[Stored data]
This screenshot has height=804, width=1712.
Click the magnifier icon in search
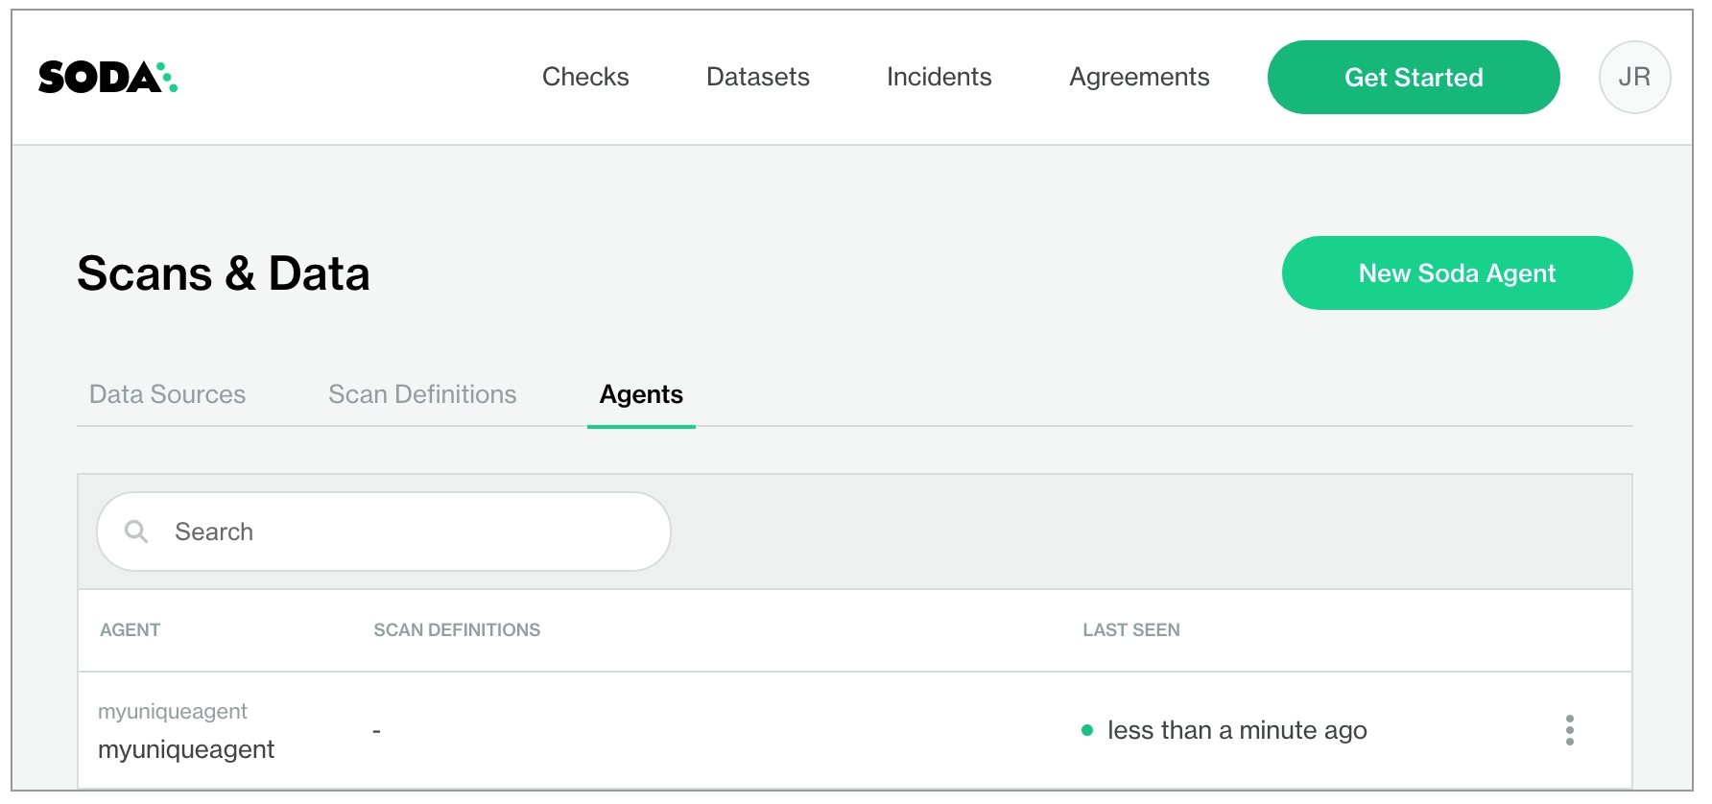coord(136,532)
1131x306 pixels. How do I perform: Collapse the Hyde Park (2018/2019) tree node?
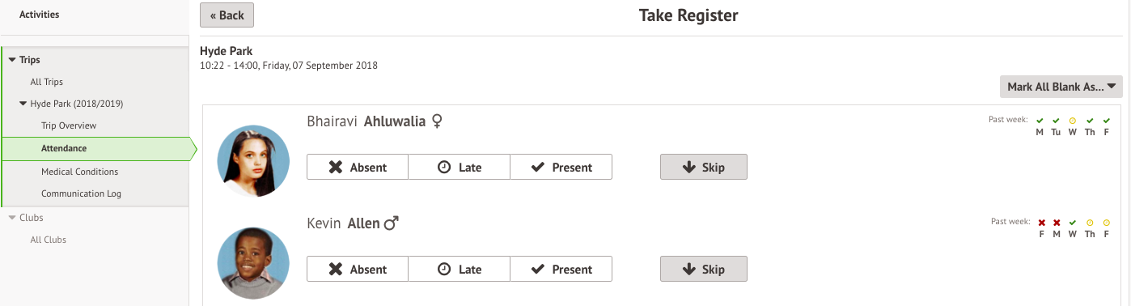(x=23, y=104)
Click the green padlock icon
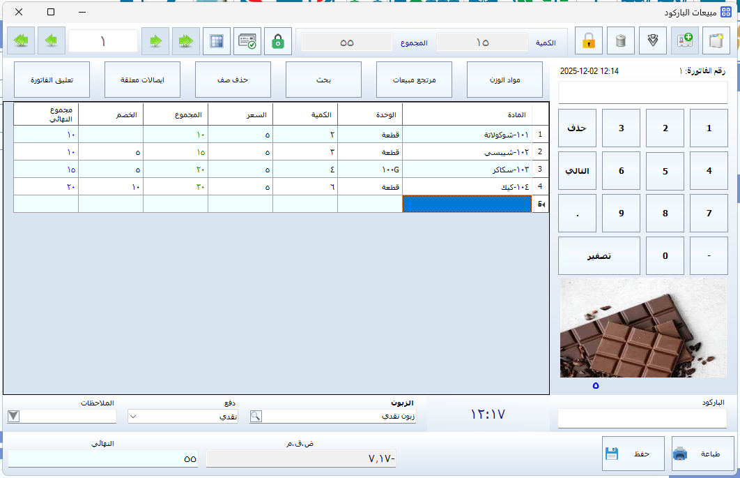Viewport: 740px width, 478px height. [278, 41]
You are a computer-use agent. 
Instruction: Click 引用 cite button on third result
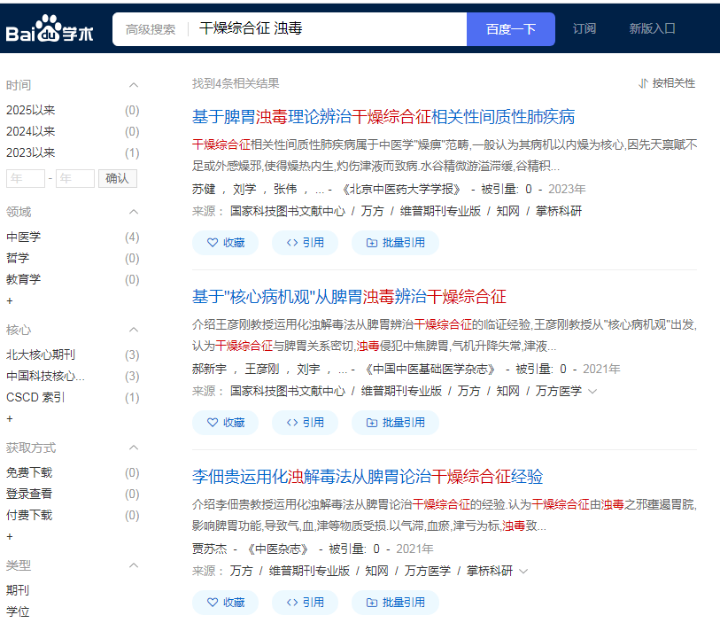(304, 603)
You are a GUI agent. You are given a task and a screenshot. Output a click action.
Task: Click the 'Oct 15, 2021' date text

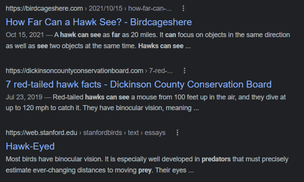[25, 35]
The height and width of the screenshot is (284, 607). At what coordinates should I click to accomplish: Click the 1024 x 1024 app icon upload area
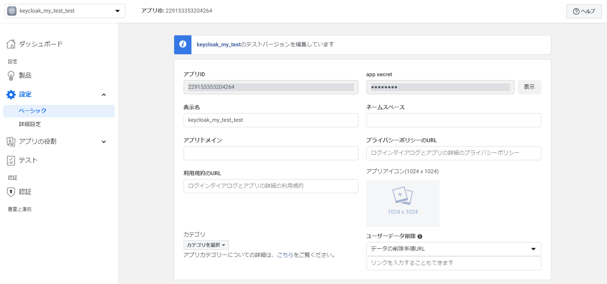pyautogui.click(x=403, y=203)
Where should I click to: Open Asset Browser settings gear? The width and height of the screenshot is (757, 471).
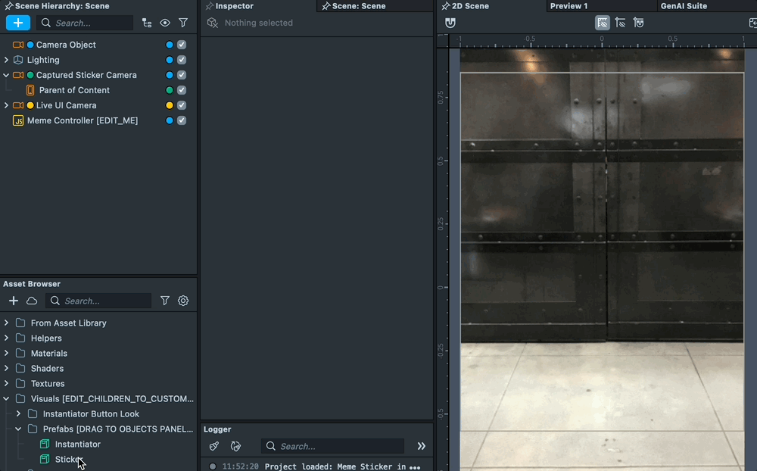click(183, 301)
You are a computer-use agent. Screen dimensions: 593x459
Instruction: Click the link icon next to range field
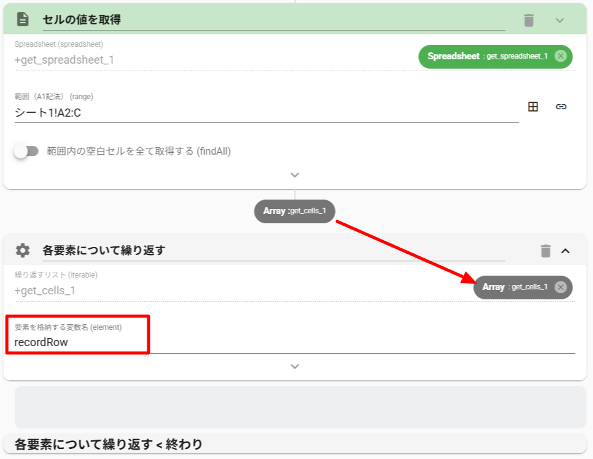coord(561,107)
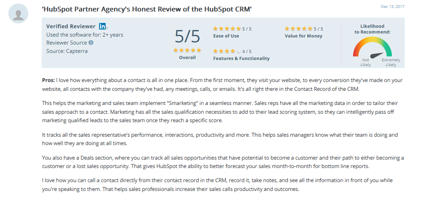Click the Likelihood to Recommend gauge

372,47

▶ Aim of the task: If the string "computer" appears in a line of the entries, report the line.

▶ Response for this exercise:
You are a computer-use agent. 
You are a computer-use agent. Screen dimensions: 593x459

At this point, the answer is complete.